Text Start Marker

Alice sees Diana’s orderly house and life, and contrasts it with the racy story of the unknown glass blower who impregnated her new friend, recognizing people can be more than one thing; Diana is way more judgey, contrasting Alice’s shambolic domestic set-up with her also being the most conventional of stay-at-home housewives.

Despite their differences, or maybe because of them, the women become closer—not in a syrupy way, but gently, and with an appreciation of their different lives and their echoing frustrations. The moment which cements their friendship comes when Alice takes care of Diana when the latter suffers from a debilitating migraine.

When the play’s central crisis comes it is not, as Alice expects, about her husband’s fury that she has been messing with a certificate system of informal childcare he has set up, but something far more unexpected and marriage-torpedoing. Diana is there for her. Here we realize how deep the tendrils of this tentative friendship have grown. But one of the puzzles of the play is what is not said. The women never tell each other what they mean to each other. We know because they tell us. We see the love at the heart of any true friendship; how they admit privately the other is right, and how they wish they could tell each other something when they cannot.

We yearn for them to hit the road together, to build a new life with their daughters away from this stultifying place. And at first it seems they may do just that. And then… well, life.

What we eventually see is how some friendships do not shatter with arguments and walkouts, but dissolve and implode over time, exacerbated by physical distance and a lack of care and attention.

Text End Marker
Source information Start Marker

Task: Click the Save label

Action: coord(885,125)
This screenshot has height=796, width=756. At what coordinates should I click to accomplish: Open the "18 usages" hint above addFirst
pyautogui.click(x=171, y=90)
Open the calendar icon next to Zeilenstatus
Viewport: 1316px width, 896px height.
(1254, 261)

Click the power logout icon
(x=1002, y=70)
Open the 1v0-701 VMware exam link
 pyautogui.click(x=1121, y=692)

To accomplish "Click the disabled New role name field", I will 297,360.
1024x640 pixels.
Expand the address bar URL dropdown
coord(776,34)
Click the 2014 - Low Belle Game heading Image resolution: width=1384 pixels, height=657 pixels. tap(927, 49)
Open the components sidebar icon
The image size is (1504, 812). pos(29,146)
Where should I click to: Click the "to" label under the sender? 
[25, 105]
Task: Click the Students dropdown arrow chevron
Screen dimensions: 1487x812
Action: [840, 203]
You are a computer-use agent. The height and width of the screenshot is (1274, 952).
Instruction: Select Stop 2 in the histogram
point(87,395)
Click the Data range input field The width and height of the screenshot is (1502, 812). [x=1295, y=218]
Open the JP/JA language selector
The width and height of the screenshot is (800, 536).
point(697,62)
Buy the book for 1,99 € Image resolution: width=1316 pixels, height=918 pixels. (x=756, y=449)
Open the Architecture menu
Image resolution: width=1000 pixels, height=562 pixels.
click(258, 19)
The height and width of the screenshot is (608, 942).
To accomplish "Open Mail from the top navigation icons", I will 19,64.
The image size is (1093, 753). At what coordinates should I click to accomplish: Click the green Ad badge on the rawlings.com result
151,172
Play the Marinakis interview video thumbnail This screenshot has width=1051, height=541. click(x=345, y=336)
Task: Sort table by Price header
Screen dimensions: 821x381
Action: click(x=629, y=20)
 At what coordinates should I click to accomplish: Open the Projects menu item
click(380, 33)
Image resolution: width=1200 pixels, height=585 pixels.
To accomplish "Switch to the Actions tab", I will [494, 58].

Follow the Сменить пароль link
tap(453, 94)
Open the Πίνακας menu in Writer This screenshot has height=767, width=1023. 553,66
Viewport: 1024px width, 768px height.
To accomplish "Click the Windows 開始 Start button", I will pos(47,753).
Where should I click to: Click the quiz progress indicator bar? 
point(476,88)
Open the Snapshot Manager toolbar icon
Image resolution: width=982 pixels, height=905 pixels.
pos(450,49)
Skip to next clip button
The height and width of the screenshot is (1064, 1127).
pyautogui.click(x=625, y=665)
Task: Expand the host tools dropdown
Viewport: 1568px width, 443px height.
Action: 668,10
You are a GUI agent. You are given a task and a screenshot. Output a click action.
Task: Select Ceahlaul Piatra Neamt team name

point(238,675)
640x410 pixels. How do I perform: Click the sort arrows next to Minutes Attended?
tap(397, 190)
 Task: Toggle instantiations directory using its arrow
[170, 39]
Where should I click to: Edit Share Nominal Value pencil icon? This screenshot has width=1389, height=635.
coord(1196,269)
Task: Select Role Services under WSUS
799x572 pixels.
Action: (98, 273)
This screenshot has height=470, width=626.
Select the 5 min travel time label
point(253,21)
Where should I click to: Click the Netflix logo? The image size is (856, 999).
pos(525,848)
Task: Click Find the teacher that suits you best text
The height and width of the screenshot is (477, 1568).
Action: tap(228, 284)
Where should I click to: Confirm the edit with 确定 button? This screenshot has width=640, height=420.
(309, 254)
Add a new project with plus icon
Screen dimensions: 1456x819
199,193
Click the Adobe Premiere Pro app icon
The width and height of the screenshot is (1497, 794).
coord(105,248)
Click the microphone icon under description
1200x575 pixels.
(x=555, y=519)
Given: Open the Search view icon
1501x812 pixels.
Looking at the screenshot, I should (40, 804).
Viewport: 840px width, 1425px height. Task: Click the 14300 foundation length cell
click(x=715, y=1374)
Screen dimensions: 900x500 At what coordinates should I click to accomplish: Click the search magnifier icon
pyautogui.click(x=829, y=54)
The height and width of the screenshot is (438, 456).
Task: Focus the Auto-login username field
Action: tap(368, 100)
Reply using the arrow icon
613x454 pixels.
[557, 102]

Source information End Marker

• [Task description]
Please reproduce the passage on the play's friendship between "When the play’s" and "when they cannot.", inclusive. The records aren't needed for what comes next.

• [Result]
When the play’s central crisis comes it is not, as Alice expects, about her husband’s fury that she has been messing with a certificate system of informal childcare he has set up, but something far more unexpected and marriage-torpedoing. Diana is there for her. Here we realize how deep the tendrils of this tentative friendship have grown. But one of the puzzles of the play is what is not said. The women never tell each other what they mean to each other. We know because they tell us. We see the love at the heart of any true friendship; how they admit privately the other is right, and how they wish they could tell each other something when they cannot.